ICAM‐1 expression on conjunctival epithelial cells in patients with cystic fibrosis

Background: Cystic fibrosis is one of the most common lethal genetic conditions. The defect is due to mutations in a gene on chromosome 7, named the cystic fibrosis transmembrane regulator (CFTR), which functions as a chloride channel in epithelial membranes It is presumed that the disease affects all secretory epithelia including the eye. The objective of this study is to investigate the expression of intercellular adhesion molecule‐1 (ICAM‐1) by conjunctival epithelial cells of patients with cystic fibrosis and the correlation between of the expression of ICAM‐1 and the grade of cystic fibrosis severity. Methods: Impression cytology specimens were collected in 24 patients with cystic fibrosis. Cells were processed for flow cytometry, by using monoclonal antibodies to ICAM‐1. Results: A significant increase of ICAM‐1 expression on epithelial cells was found in patients with cystic fibrosis when compared with normal eyes. A positive correlation between the ICAM‐1 expression and severe clinical status of CF patients was also observed.
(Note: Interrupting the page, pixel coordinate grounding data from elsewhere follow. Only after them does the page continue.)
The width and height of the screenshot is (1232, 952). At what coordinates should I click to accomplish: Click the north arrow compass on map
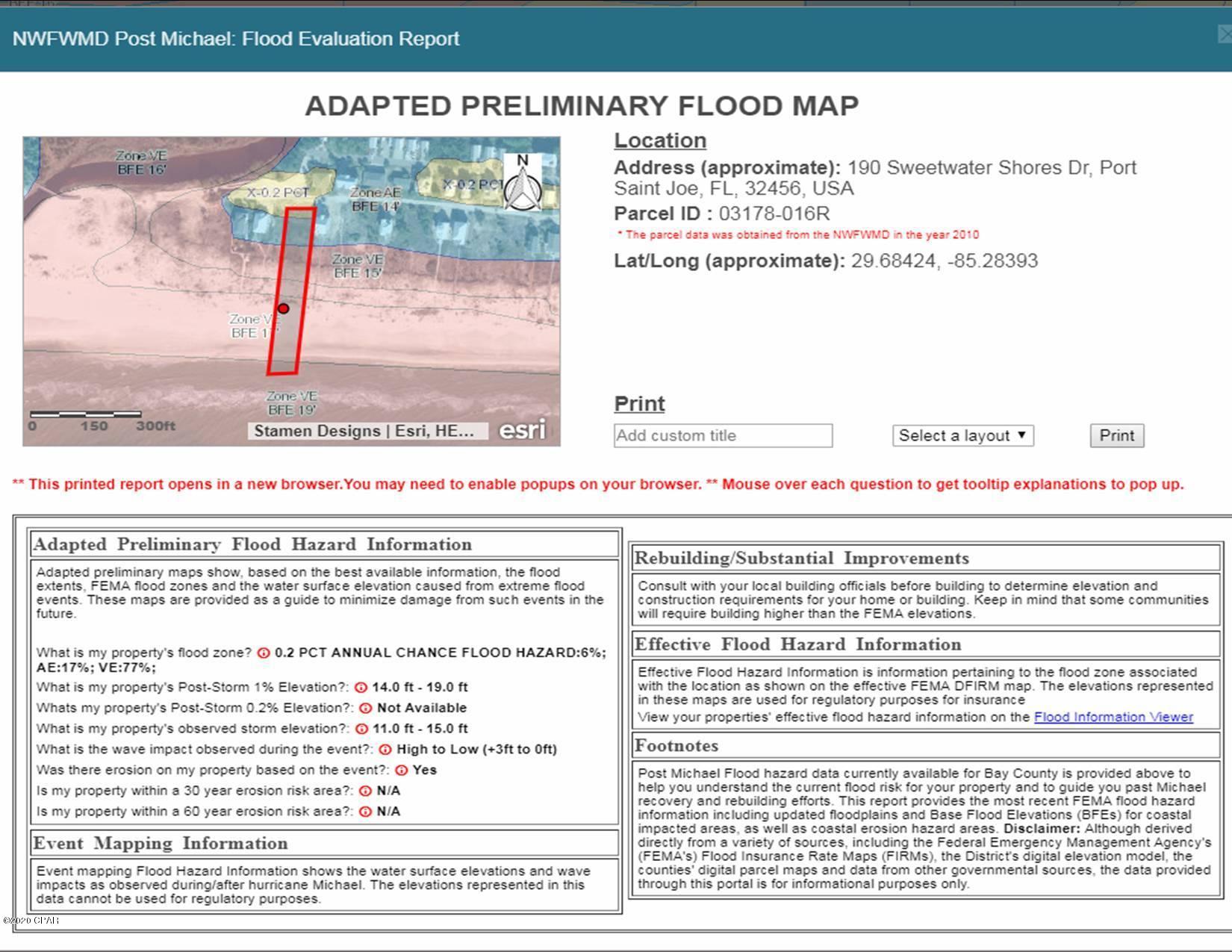523,183
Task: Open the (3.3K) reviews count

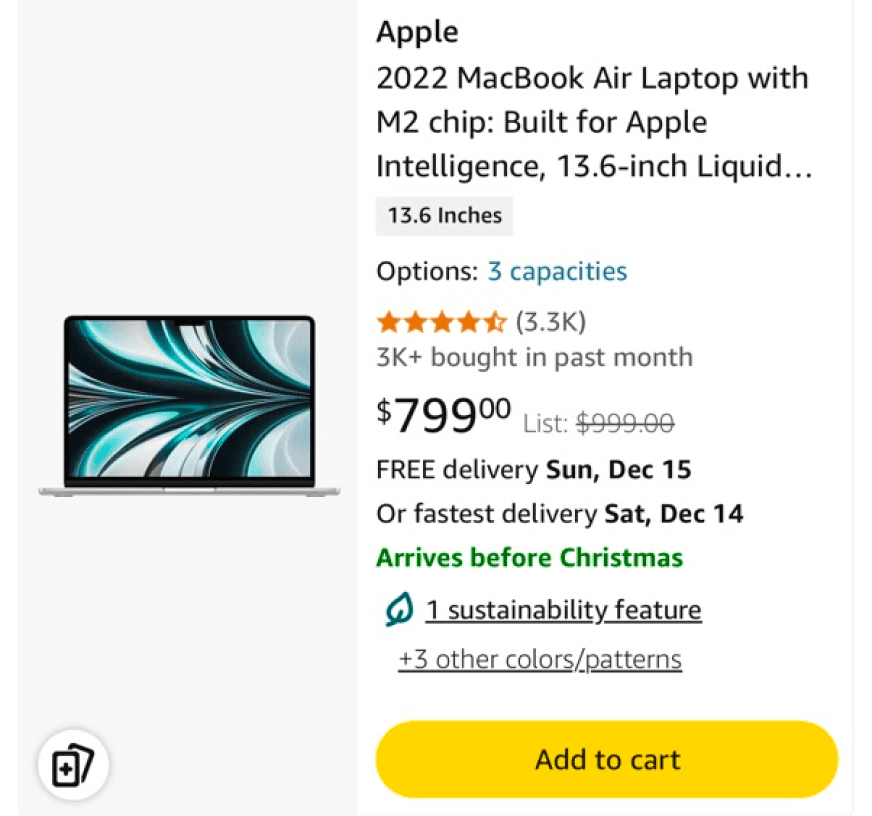Action: 551,322
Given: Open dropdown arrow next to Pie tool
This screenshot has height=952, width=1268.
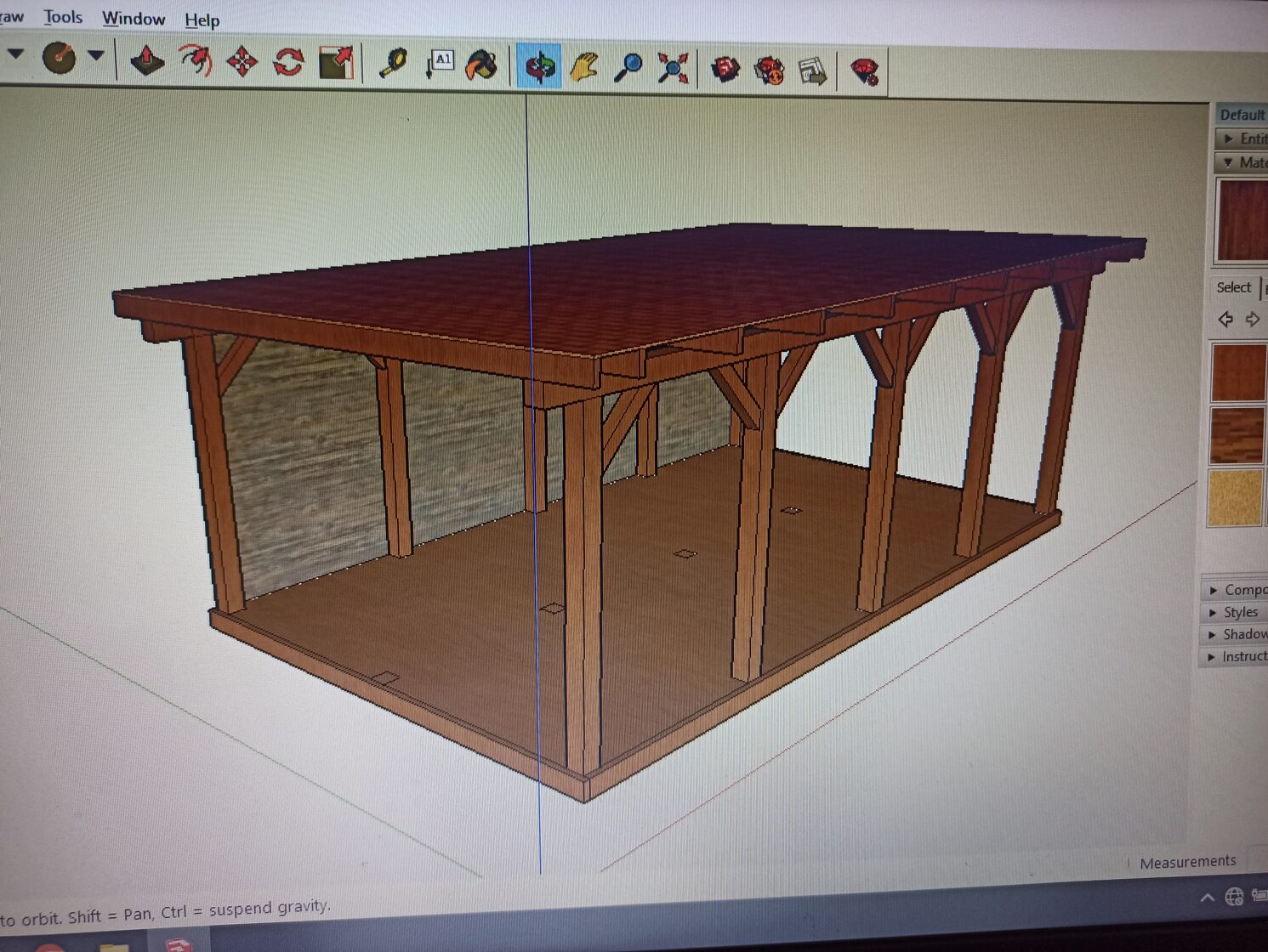Looking at the screenshot, I should pyautogui.click(x=95, y=56).
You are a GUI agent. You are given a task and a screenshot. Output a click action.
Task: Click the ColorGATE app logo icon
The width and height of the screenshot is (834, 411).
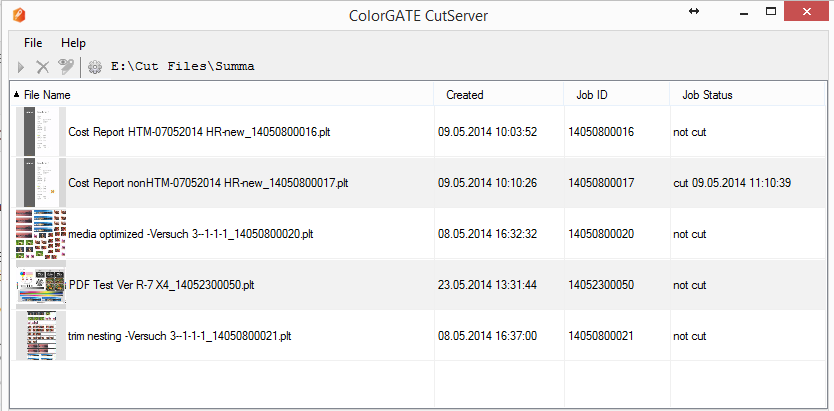point(19,15)

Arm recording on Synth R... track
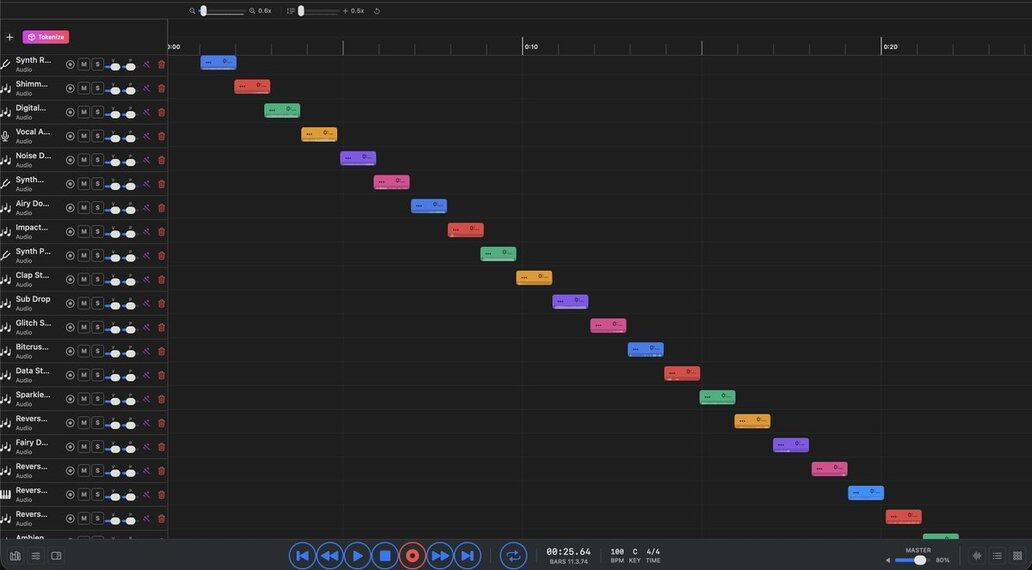coord(70,64)
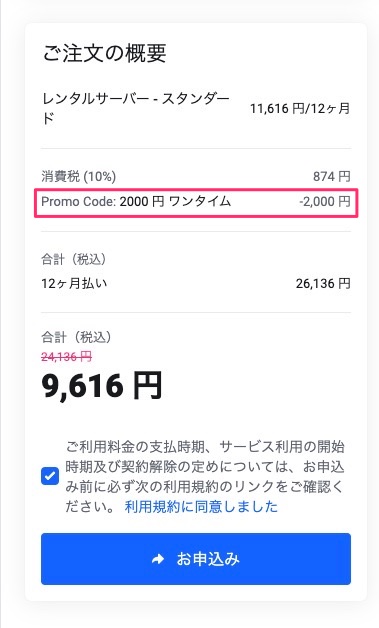Click the blue お申込み button
The image size is (379, 628).
(196, 559)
Conclusions: Our findings suggest that the inflammation appears to have a role in the pathogenesis of the ocular surface changes in patients with cystic fibrosis. ICAM‐1 expression on conjunctival epithelial cells may be a marker of the inflammatory status in cystic fibrosis patients. The method described here reveal good repeatability and reliability for the analysis of the inflammatory markers on conjunctival epithelial cells and can be a useful tool in evaluating of the ocular findings and treatment interventions in patients with cystic fibrosis. © 2007 Clinical Cytometry Society.